Source material:
^^^^^^^^^^^^^^^^

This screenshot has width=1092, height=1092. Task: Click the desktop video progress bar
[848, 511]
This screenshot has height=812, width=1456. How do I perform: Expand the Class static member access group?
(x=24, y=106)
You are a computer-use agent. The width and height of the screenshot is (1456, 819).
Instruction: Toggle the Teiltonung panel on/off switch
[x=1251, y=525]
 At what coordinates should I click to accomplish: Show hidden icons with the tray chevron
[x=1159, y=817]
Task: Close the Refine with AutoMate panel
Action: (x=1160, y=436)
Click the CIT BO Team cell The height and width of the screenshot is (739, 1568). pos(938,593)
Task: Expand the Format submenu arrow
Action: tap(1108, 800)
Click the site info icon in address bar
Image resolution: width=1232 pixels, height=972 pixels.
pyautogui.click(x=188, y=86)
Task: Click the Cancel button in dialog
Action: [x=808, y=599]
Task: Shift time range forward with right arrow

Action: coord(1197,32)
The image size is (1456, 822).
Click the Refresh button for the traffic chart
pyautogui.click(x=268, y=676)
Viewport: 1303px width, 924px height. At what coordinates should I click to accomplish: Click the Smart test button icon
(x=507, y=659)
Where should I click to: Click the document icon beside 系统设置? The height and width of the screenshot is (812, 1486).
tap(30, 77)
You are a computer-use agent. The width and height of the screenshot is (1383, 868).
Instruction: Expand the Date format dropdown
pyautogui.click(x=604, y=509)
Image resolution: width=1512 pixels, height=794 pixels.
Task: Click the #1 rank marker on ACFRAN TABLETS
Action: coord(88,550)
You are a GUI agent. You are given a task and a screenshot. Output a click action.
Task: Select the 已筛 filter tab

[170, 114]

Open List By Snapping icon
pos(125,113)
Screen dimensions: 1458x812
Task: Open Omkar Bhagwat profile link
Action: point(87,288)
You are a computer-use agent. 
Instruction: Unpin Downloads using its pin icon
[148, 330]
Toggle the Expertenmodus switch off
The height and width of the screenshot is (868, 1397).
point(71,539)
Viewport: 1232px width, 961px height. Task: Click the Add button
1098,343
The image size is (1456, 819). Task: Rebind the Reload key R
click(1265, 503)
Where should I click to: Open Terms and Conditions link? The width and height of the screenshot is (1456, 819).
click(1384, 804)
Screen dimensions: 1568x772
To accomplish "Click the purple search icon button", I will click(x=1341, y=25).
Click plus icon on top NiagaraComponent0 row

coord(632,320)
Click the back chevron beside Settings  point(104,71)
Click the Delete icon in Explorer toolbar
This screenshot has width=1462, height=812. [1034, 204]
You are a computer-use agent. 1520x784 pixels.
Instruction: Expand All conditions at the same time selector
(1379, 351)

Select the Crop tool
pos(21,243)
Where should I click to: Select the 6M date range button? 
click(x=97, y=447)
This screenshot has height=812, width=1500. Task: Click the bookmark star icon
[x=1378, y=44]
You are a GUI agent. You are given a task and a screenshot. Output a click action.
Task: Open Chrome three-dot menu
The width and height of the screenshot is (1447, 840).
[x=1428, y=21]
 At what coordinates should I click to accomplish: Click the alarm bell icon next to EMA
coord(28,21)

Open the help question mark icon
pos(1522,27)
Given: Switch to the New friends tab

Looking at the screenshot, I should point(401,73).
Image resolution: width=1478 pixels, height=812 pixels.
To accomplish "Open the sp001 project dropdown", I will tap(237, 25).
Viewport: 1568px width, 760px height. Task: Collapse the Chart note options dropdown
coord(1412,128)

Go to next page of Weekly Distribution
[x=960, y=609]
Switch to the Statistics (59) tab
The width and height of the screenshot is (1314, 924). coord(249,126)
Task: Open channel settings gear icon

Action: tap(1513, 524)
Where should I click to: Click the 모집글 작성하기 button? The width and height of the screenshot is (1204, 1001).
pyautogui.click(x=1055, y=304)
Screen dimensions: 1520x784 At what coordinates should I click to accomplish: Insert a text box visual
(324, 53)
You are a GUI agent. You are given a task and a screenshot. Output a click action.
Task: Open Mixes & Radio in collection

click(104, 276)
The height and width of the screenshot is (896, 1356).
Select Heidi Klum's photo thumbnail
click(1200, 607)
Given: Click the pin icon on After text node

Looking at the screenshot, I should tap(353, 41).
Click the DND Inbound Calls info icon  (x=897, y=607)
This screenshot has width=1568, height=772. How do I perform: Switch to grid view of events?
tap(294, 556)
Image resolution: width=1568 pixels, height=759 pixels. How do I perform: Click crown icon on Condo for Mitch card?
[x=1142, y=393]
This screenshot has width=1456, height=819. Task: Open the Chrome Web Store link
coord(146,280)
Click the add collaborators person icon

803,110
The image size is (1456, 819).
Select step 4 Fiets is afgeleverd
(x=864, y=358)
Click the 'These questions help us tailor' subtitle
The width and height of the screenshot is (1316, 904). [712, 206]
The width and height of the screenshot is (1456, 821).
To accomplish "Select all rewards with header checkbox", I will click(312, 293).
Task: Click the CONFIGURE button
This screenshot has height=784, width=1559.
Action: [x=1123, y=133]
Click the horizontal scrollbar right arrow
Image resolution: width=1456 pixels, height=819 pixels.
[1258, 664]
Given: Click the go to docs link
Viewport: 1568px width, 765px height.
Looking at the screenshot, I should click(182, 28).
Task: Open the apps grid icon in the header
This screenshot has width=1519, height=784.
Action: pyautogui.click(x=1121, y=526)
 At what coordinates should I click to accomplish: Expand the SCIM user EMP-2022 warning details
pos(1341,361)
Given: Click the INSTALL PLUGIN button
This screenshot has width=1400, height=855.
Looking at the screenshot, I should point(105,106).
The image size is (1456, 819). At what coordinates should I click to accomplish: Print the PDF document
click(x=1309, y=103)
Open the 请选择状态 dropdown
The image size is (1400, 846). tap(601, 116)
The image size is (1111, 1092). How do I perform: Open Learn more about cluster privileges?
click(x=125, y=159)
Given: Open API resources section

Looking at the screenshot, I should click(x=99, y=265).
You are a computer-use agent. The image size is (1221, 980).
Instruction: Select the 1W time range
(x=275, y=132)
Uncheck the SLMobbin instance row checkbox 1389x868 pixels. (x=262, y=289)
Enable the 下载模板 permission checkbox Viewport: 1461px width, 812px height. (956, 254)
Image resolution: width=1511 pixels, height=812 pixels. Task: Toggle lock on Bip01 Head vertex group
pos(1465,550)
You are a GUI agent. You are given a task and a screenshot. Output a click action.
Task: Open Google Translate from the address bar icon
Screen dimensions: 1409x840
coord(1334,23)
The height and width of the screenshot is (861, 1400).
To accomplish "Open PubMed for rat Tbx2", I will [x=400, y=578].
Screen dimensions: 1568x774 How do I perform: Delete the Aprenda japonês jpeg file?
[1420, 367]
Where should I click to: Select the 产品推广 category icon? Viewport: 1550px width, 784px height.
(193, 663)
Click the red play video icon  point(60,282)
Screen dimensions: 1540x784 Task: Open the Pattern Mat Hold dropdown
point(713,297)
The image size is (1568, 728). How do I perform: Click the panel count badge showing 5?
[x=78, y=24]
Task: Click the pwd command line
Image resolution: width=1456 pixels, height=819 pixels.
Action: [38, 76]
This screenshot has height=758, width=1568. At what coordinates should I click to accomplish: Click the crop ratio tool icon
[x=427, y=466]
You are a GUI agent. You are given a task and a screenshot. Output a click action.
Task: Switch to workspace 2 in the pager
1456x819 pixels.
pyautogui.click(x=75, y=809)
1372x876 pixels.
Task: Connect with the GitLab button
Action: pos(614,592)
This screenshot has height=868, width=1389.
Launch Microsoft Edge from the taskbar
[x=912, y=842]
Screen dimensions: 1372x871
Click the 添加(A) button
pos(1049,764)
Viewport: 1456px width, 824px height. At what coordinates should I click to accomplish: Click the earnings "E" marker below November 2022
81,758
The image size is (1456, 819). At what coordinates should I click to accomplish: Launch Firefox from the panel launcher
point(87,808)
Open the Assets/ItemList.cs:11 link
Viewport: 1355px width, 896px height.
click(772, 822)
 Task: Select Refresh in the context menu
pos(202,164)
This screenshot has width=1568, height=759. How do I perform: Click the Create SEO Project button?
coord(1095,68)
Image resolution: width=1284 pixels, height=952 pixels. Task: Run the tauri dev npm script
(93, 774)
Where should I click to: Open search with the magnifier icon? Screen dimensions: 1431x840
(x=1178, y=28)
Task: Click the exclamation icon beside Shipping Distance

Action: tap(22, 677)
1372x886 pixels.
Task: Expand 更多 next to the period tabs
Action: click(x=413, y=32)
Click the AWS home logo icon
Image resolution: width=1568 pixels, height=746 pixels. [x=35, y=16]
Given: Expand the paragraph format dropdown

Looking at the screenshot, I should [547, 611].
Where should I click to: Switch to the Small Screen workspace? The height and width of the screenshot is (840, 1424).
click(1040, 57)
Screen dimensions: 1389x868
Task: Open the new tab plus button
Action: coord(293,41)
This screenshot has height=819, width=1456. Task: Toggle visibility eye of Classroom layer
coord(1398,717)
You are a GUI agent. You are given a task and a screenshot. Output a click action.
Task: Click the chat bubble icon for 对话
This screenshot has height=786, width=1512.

^^^^^^^^^^^^^^^^

What the task asks:
Write out exactly the lines above from the line with "Task: Open channel settings gear icon" through the line with "Task: Click the CONFIGURE button", both of them included, and leave out all other lines.

Solution to the problem:
Task: Open channel settings gear icon

Action: tap(1513, 524)
Where should I click to: Click the 모집글 작성하기 button? The width and height of the screenshot is (1204, 1001).
pyautogui.click(x=1055, y=304)
Screen dimensions: 1520x784 At what coordinates should I click to accomplish: Insert a text box visual
(324, 53)
You are a GUI agent. You are given a task and a screenshot. Output a click action.
Task: Open Mixes & Radio in collection

click(104, 276)
The height and width of the screenshot is (896, 1356).
Select Heidi Klum's photo thumbnail
click(1200, 607)
Given: Click the pin icon on After text node

Looking at the screenshot, I should tap(353, 41).
Click the DND Inbound Calls info icon  (x=897, y=607)
This screenshot has width=1568, height=772. How do I perform: Switch to grid view of events?
tap(294, 556)
Image resolution: width=1568 pixels, height=759 pixels. How do I perform: Click crown icon on Condo for Mitch card?
[x=1142, y=393]
This screenshot has width=1456, height=819. Task: Open the Chrome Web Store link
coord(146,280)
Click the add collaborators person icon

803,110
The image size is (1456, 819).
Select step 4 Fiets is afgeleverd
(x=864, y=358)
Click the 'These questions help us tailor' subtitle
The width and height of the screenshot is (1316, 904). [712, 206]
The width and height of the screenshot is (1456, 821).
To accomplish "Select all rewards with header checkbox", I will click(312, 293).
Task: Click the CONFIGURE button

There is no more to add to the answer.